The accounts link to suspicious online storefronts, including one touting multiple "five-star reviews" which all feature the same filler text.
AFP found some of the pottery products first appeared in content from real creators, before being appropriated. One crochet bag design may not be handmade, appearing for sale on Shein, a popular site for dropshippers, who are online retailers operating storefronts without keeping physical inventory.
The videos "crowd-out" posts from actual entrepreneurs with Down syndrome, potentially siphoning away business, Rowe said.
"There's lots of really talented people with Down syndrome out there who are making things, but it kind of reinforces the narrative that people with Down syndrome can't and it must be AI," he said.
- Ongoing trend -
This is not the first trend of its type, appropriating disadvantaged people for attention or profit online.
Down Syndrome International complained to Meta about sexualized deep-fakes of people with Down syndrome and this resulted in the removal of many videos. But Rowe said social media companies should be more proactive in preventing this kind of content from spreading.
AFP reached out to Meta about the new product-promoting trend but did not receive a response. According to TikTok’s community guidelines, the platform bans accounts engaging in deceptive or manipulative activity or discrimination. YouTube has similar policies about misleading spam.
While many of the videos AFP examined are no longer live, other accounts are still sharing the AI-generated clips redirecting users to products.
"The people behind the scenes are probably motivated by profit and have no regard for the damage they do in the process," Rowe said.
- Simple to generate -
Jeremy Carassco, co-founder of the AI research firm Riddance, said the number of accounts pushing this type of content indicates that the videos are working as a profit-making scheme.
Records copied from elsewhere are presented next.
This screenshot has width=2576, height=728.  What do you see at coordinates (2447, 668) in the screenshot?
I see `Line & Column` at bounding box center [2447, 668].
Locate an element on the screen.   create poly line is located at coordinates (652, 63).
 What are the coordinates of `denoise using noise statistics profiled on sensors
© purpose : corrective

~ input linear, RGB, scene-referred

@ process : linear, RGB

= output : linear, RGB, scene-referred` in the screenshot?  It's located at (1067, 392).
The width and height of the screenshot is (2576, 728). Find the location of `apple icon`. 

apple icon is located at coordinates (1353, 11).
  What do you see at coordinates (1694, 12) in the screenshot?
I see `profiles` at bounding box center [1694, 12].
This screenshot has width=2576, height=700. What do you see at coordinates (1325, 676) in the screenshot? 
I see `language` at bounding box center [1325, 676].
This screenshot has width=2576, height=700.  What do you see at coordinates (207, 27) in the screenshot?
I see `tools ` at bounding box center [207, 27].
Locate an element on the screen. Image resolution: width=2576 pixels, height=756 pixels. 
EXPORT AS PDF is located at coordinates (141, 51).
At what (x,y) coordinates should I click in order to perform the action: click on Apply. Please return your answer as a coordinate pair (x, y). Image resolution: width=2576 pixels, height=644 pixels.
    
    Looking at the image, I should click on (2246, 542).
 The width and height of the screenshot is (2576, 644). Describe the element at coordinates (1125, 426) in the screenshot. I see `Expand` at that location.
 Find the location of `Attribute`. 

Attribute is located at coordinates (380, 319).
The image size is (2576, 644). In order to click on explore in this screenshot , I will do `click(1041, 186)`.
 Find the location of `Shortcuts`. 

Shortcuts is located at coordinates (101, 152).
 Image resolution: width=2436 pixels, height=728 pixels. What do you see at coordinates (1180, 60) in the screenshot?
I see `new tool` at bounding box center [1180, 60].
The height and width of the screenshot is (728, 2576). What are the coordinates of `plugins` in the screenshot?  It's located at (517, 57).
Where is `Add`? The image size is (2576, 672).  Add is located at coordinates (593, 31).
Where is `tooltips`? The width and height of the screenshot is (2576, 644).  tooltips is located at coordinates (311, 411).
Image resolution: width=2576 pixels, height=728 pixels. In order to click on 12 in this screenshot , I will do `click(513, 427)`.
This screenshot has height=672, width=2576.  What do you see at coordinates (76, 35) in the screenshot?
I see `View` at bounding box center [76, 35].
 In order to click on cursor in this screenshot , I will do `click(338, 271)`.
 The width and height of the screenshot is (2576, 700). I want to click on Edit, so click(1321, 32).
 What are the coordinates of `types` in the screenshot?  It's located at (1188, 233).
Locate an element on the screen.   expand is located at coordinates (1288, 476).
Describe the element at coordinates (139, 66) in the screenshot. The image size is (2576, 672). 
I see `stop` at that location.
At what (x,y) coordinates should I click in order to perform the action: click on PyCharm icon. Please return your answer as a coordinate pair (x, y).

"There's a lot of system-wide failures that are compounding to make this worse," he said, pointing out that the videos are exceedingly easy to create and difficult to keep track of.
"It's why these have exploded to the degree that they have."
He said there were countless videos featuring the AI-generated figures with Down syndrome and said the same accounts had been trying to sell identical products using elderly synthetic characters.
AFP previously investigated a multilingual trend of videos stealing seniors’ identities to bait users into sympathetic purchases of slippers and dog collars.
"It feels like we're hitting kind of the bottom of what is permissible, and if they keep going further, I think something's going to happen," Carassco said.